--- EXTRACTED INFORMATION Enclosed Below ---

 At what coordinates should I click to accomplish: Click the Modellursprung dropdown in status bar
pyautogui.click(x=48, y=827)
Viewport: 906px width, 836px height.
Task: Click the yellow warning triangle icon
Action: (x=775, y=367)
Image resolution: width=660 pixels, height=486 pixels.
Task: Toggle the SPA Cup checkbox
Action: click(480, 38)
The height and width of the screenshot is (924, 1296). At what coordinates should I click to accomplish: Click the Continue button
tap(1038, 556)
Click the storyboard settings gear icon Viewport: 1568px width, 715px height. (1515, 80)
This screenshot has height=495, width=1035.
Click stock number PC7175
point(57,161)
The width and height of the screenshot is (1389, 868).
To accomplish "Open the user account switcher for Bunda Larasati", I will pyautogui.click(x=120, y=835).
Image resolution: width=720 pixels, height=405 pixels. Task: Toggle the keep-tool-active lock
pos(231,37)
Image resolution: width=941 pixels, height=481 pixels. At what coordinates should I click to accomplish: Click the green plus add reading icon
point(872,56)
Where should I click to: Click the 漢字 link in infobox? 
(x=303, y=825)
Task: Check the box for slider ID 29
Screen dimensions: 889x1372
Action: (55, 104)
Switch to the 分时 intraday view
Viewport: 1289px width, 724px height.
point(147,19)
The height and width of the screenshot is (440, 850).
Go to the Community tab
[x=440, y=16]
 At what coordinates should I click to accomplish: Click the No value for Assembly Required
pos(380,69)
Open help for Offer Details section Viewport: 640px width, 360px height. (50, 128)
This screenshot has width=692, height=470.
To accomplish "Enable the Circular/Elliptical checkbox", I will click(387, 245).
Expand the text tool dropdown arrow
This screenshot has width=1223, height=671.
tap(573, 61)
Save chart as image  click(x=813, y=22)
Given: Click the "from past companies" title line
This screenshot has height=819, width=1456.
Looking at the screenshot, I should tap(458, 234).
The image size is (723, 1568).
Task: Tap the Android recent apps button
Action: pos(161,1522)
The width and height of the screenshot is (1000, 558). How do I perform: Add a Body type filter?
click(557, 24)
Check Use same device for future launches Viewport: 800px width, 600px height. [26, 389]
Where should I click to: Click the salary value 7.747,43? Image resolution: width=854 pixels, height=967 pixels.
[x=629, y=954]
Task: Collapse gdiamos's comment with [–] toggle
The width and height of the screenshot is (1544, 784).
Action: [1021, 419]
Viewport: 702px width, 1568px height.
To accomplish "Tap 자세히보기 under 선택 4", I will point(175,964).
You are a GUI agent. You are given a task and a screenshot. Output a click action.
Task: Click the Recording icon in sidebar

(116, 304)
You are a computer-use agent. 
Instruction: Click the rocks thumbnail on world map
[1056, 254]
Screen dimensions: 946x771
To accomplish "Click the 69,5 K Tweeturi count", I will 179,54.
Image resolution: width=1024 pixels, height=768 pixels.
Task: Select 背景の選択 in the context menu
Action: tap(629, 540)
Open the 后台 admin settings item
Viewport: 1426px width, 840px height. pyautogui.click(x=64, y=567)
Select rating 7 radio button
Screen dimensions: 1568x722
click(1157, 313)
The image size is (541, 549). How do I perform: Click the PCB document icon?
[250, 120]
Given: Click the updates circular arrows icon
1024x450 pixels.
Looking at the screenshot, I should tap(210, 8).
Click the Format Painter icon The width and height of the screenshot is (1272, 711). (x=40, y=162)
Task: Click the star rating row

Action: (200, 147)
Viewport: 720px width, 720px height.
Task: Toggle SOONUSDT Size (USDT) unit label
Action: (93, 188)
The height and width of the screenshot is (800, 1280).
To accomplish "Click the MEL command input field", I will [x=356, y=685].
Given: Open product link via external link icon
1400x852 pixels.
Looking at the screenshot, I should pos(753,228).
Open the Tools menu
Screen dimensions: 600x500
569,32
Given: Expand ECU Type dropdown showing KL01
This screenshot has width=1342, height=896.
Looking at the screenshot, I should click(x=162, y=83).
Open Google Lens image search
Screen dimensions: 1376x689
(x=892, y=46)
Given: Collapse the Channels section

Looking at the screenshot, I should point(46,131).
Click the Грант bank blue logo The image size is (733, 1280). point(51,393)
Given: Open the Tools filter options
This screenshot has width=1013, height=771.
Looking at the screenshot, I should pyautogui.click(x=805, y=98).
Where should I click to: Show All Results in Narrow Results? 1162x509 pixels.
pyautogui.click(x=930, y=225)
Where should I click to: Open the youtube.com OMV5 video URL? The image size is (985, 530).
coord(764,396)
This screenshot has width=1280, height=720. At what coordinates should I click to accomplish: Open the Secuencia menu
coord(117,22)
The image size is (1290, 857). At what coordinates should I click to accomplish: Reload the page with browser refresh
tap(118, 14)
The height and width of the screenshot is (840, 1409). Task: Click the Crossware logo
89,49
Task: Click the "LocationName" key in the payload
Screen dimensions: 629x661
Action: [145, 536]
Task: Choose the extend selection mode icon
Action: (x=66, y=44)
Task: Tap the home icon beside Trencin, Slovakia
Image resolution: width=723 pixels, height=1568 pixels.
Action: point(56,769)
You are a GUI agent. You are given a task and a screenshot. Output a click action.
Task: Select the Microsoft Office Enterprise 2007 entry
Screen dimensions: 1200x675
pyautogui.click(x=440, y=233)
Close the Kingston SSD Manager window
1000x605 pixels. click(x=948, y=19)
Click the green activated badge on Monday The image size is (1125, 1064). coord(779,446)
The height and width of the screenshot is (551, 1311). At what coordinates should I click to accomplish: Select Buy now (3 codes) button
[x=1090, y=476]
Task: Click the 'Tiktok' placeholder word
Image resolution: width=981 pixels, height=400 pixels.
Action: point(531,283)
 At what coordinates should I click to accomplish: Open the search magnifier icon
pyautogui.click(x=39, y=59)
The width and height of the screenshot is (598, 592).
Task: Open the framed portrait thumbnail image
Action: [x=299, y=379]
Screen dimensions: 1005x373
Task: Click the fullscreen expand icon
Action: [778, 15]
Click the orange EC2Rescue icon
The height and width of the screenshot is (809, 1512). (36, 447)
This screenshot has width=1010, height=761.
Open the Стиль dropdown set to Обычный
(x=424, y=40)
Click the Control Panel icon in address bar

--- End of Enclosed EXTRACTED INFORMATION ---

EXERCISE DESCRIPTION ::
All lines above between those holding "Where should I click to: Click the salary" and "Open Google Lens image search", inclusive, must be set down unchanged, and no other line may be included.

EXERCISE RESPONSE ::
Where should I click to: Click the salary value 7.747,43? Image resolution: width=854 pixels, height=967 pixels.
[x=629, y=954]
Task: Collapse gdiamos's comment with [–] toggle
The width and height of the screenshot is (1544, 784).
Action: [1021, 419]
Viewport: 702px width, 1568px height.
To accomplish "Tap 자세히보기 under 선택 4", I will point(175,964).
You are a GUI agent. You are given a task and a screenshot. Output a click action.
Task: Click the Recording icon in sidebar

(116, 304)
You are a computer-use agent. 
Instruction: Click the rocks thumbnail on world map
[1056, 254]
Screen dimensions: 946x771
To accomplish "Click the 69,5 K Tweeturi count", I will 179,54.
Image resolution: width=1024 pixels, height=768 pixels.
Task: Select 背景の選択 in the context menu
Action: tap(629, 540)
Open the 后台 admin settings item
Viewport: 1426px width, 840px height. pyautogui.click(x=64, y=567)
Select rating 7 radio button
Screen dimensions: 1568x722
click(1157, 313)
The image size is (541, 549). How do I perform: Click the PCB document icon?
[250, 120]
Given: Click the updates circular arrows icon
1024x450 pixels.
Looking at the screenshot, I should tap(210, 8).
Click the Format Painter icon The width and height of the screenshot is (1272, 711). (x=40, y=162)
Task: Click the star rating row

Action: (200, 147)
Viewport: 720px width, 720px height.
Task: Toggle SOONUSDT Size (USDT) unit label
Action: (93, 188)
The height and width of the screenshot is (800, 1280).
To accomplish "Click the MEL command input field", I will [x=356, y=685].
Given: Open product link via external link icon
1400x852 pixels.
Looking at the screenshot, I should pos(753,228).
Open the Tools menu
Screen dimensions: 600x500
569,32
Given: Expand ECU Type dropdown showing KL01
This screenshot has width=1342, height=896.
Looking at the screenshot, I should click(x=162, y=83).
Open Google Lens image search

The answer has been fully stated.